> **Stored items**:
————————
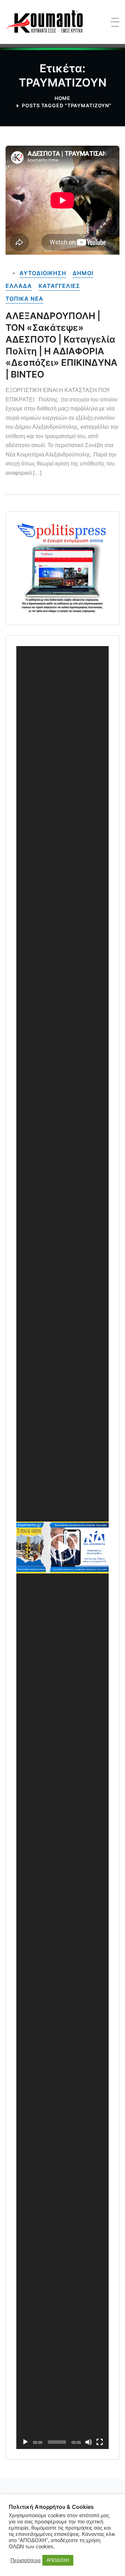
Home (63, 98)
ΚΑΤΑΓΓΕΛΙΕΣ (59, 285)
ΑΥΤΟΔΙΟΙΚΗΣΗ (42, 273)
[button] (62, 1547)
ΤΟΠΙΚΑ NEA (24, 298)
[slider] (57, 2442)
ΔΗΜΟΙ (83, 273)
————————
> **EXERCISE PROMPT**: Word for word, repeat the line holding "ΚΑΤΑΓΓΕΛΙΕΣ (59, 285)" and all lines after it through the end of the entries above.

> **WORKED SOLUTION**:
ΚΑΤΑΓΓΕΛΙΕΣ (59, 285)
ΑΥΤΟΔΙΟΙΚΗΣΗ (42, 273)
[button] (62, 1547)
ΤΟΠΙΚΑ NEA (24, 298)
[slider] (57, 2442)
ΔΗΜΟΙ (83, 273)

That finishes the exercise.